GIVEN PASSAGE -
************

There is a difference between stress failure due to age or design (latent vice) and an assembly person just not caring enough to make sure the shovel connector is put on the spade correctly, otherwise called a defect in workmanship. That is what this is. Forgive me if I'd rather not need an attorney because of latent vice or defective workmanship. I just want a safe generator. You know, the old proverb, "_For the want of a nail..._"

My brother-in-law was Flight Engineer on an Air Force Two, corporate jet mechanic, and is a very active mechanic in the vintage war aircraft realm. Pretty sure that there are a bunch of pilots who are thankful that he holds himself to a higher standard. 

Regarding your suggestion that I should do the quality assurance inspection of my own generator so that I will sleep well tonight...following your logic, _should the flying public inspect the planes too?_


----------



## jeb (Feb 16, 2021)

Ground Fault...have you never made a mistake in your life? If not, then you are not human. You can put all the procedures in place, but there will be still defects. The better the procedures, the less defects in assembly. But there will always be a small percentage. I've been around manufacturing for 25 years - and even though we have ISO standards and very strict procedures in place, we still get a defect rate under 1%. That is not perfect...and sometimes those defects are out of your control (other vendors components you are using in your product).

Good design, good procedures and random testing of products off the assembly line will no doubt reduce the defect rate and the DOA rate. But it will never be perfect until humans are perfect.

************

DATA ROWS -
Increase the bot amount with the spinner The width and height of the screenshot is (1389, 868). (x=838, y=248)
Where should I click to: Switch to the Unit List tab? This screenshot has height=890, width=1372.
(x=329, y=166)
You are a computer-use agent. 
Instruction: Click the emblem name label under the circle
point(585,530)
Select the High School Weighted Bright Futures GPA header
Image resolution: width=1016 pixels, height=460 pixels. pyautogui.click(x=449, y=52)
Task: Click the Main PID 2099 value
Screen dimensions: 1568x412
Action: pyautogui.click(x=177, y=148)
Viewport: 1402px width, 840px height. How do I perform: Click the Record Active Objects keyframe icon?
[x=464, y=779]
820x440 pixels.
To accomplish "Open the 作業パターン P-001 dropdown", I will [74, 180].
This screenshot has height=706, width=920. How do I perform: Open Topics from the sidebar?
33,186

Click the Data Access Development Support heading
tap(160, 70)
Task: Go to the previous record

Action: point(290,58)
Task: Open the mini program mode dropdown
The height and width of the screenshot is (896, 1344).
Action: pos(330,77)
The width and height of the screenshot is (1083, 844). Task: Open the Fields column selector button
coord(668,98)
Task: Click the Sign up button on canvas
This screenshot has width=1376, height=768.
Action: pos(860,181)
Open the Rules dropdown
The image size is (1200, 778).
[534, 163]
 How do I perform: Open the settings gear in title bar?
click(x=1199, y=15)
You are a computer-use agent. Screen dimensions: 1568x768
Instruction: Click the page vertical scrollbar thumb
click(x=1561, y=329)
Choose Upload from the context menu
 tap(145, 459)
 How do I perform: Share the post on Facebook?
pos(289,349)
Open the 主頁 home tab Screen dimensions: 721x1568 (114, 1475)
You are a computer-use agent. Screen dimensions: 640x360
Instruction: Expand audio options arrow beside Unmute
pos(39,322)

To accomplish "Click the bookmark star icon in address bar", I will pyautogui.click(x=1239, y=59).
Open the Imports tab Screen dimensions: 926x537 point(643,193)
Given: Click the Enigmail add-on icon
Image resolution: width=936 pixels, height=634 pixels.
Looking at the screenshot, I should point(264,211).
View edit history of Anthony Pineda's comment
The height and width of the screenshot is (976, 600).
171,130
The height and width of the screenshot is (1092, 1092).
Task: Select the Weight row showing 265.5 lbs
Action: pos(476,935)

************

WHAT IS ASKED -
a - In the generator forum thread, what defect rate does jeb say his workplace still gets despite ISO standards and strict procedures?
b - Restate word for word the part of the generator forum thread that opens with the words "## jeb (Feb" and closes with "in your product).".
c - Continue the generator forum thread from where it stops.
The entries come from a separate source, not from the generator forum thread.

THE ANSWERS -
a - A defect rate under 1%.

b -
## jeb (Feb 16, 2021)

Ground Fault...have you never made a mistake in your life? If not, then you are not human. You can put all the procedures in place, but there will be still defects. The better the procedures, the less defects in assembly. But there will always be a small percentage. I've been around manufacturing for 25 years - and even though we have ISO standards and very strict procedures in place, we still get a defect rate under 1%. That is not perfect...and sometimes those defects are out of your control (other vendors components you are using in your product).

c -
-J


----------



## Ground Fault (Jun 9, 2020)

I am a walking mistake, I know it, and I spend my days trying to be more like my Maker. Your logic is sound. There are attorneys that make millions every day by using the same logic in court. They wouldn't make as much, IF the manufacturers put the shovel connectors on right. Given the choice, I'll take a generator with the shovel connectors put on as designed.


----------



## tabora (Sep 6, 2018)

Ground Fault said:


> Old Man, that a seasoned aviation/jet mechanic would express such a laid-back, seemingly flippant attitude to aircraft quality control gives me great pause in consideration of my next flight.


Especially in a Triple-7? Kudos to the flight crew...


----------



## Old man here (Nov 5, 2020)

tabora said:


> Especially in a Triple-7? Kudos to the flight crew...


I saw that. Everyone did a great job and were well trained to deal with the situation.
I am interested to see the cause of the failure.
I know the passengers were terrified.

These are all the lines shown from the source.